WHAT YOU HAVE TO DO: Each line from the one with "The height and width of the screenshot is (459, 868)." through the last line of the material is to be printed exactly; no other line and no picture belongs in the copy.

§

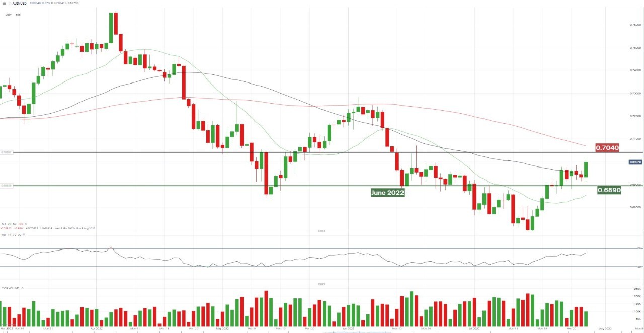The height and width of the screenshot is (333, 644).
Task: Click the market status circle beside AUD/USD
Action: (x=10, y=4)
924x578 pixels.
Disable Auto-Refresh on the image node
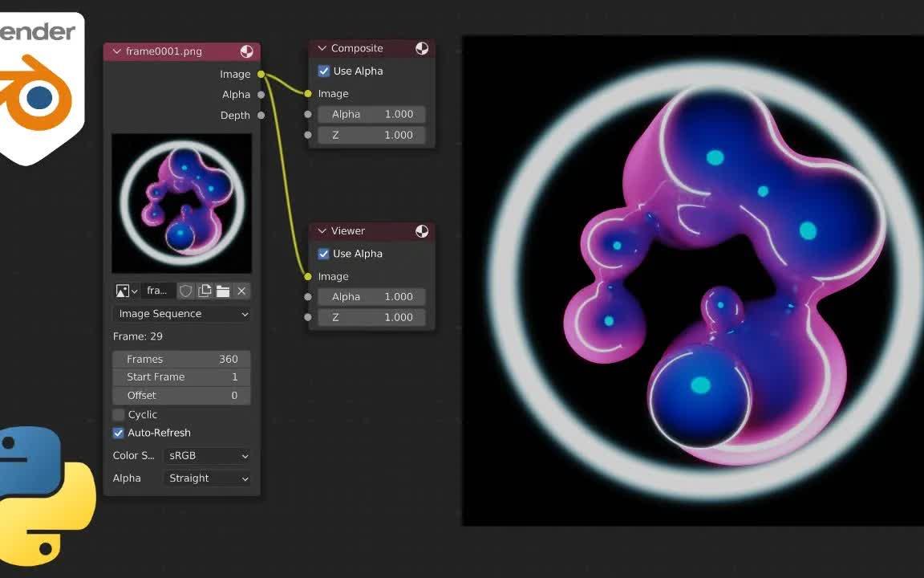pyautogui.click(x=118, y=433)
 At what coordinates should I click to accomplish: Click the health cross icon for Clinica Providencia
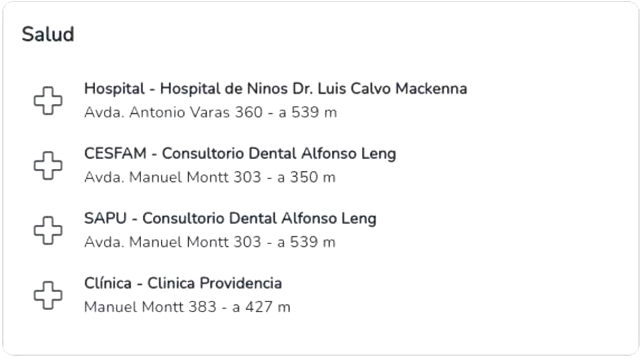coord(48,295)
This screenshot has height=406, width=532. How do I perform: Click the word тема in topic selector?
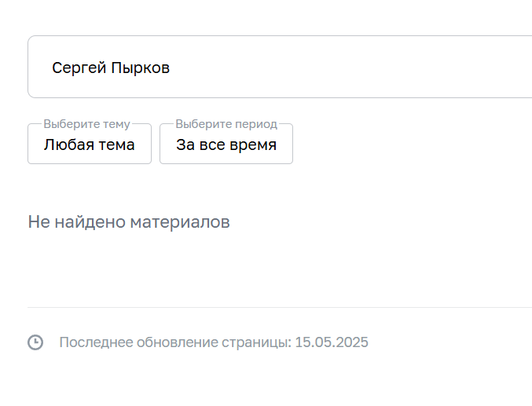(x=116, y=144)
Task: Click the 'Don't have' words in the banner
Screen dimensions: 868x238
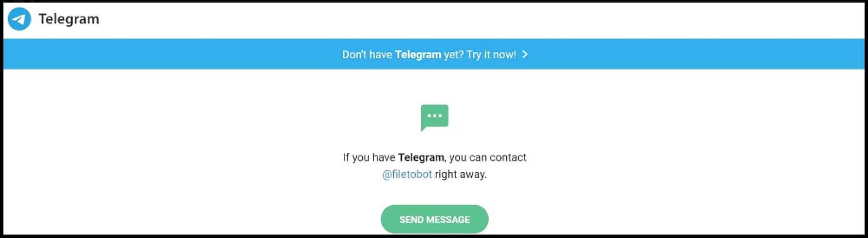Action: (x=367, y=54)
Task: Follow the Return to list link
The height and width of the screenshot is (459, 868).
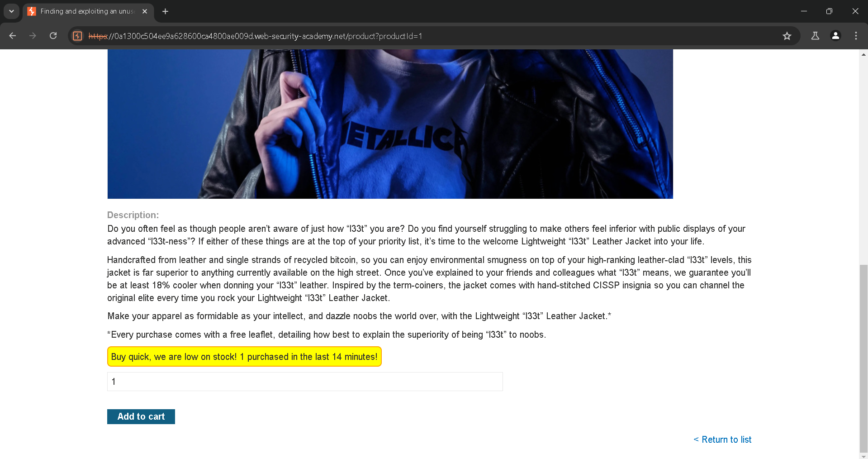Action: [x=722, y=440]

§

OUTPUT FOR THIS TASK:
The height and width of the screenshot is (459, 868).
Action: [x=722, y=440]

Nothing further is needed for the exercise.